Slavisant français, fondateur de la philologie slave en France, qui, le premier, a ouvert le monde slave à la connaissance de ses compatriotes. Il a fait un cours de littérature slave à l'Institut des Langues Orientales, à la Sorbonne et au Collège de France. Léger entretenait des relations avec les représentants des milieux bourgeois-nationaux dans les pays slaves et sympathisait aux mouvements de libération nationale des peuples slaves, les considérant comme alliés de la France dans sa lutte contre l'expansion de l'Allemagne, à la fin du XIXe et au début du XXe siècle.





Ses ouvrages plus connus sont :

Le monde slave.
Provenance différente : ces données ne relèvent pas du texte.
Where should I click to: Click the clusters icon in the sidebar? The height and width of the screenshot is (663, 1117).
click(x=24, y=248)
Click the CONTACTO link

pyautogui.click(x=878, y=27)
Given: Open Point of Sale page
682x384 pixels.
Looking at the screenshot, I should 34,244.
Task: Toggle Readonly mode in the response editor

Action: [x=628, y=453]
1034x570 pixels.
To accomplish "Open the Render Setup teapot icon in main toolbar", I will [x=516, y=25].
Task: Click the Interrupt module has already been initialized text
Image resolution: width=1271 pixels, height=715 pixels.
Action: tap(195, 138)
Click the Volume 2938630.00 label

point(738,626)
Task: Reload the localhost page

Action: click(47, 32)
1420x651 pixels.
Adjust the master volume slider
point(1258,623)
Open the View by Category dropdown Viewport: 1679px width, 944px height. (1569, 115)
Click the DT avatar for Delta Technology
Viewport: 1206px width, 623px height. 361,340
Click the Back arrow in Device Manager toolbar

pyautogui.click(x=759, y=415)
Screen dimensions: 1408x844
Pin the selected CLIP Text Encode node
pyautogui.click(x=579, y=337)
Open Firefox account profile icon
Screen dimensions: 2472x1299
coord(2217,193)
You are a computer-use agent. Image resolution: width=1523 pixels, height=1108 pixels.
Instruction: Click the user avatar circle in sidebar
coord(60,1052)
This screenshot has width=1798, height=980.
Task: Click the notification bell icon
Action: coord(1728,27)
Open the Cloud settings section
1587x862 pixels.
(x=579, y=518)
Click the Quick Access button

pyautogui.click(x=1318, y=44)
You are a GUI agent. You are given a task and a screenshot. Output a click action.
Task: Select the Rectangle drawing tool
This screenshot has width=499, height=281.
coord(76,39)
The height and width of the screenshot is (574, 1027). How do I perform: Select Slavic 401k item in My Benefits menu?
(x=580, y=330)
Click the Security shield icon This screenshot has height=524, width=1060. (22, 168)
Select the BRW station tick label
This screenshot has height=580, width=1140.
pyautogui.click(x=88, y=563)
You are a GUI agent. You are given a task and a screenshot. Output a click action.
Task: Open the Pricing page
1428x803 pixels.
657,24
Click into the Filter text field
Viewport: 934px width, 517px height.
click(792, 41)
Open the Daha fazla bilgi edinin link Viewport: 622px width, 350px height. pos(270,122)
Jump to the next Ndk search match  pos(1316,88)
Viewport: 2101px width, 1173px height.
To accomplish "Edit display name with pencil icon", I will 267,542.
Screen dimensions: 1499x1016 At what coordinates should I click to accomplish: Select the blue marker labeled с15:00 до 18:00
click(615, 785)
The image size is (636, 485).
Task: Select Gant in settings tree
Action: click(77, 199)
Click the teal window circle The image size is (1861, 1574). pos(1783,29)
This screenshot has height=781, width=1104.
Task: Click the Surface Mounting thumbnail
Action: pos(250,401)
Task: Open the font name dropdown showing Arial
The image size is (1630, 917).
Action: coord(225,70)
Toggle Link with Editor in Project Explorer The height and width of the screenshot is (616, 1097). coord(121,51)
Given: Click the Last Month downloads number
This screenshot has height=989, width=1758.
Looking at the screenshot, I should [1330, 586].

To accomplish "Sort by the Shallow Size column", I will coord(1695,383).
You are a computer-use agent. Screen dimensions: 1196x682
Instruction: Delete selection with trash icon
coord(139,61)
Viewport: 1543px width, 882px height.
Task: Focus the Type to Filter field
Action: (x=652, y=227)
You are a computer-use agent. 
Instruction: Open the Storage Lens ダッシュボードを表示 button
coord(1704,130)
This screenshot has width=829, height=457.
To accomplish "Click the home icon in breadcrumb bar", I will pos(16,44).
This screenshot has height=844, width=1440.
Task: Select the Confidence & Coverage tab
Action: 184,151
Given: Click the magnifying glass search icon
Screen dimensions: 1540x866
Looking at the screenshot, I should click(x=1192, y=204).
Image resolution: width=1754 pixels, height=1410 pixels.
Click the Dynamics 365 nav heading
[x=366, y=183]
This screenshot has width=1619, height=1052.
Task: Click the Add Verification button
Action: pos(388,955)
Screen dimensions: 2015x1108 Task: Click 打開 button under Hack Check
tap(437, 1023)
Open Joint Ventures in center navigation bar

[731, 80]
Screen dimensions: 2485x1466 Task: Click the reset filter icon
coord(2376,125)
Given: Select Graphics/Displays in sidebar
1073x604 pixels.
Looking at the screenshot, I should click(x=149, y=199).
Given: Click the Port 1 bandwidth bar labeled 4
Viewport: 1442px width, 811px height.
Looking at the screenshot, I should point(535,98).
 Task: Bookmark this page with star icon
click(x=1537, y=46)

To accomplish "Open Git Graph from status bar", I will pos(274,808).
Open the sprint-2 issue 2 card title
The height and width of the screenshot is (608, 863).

Voyages et littérature (1873);
La Save, le Danube et le Balkan.
Voyage chez les Slovènes, les Croates, les Serbes et les Bulgares (1884);
La Bulgarie (1885);
Serbes, Croates et Bulgares. Etudes historiques, politiques et littéraires (1913);
Le Panslavisme et l'intérêt français (1917);
Les anciennes civilisations slaves
(1921), etc.


Le texte que nous reproduisons constitue des extraits du livre de L. Léger : Le Panslavisme et l'intérêt français, Paris, Ernest Flammarion éditeur, 1917, Chapitre I, Coup d'œil sur l'ensemble des peuples slaves.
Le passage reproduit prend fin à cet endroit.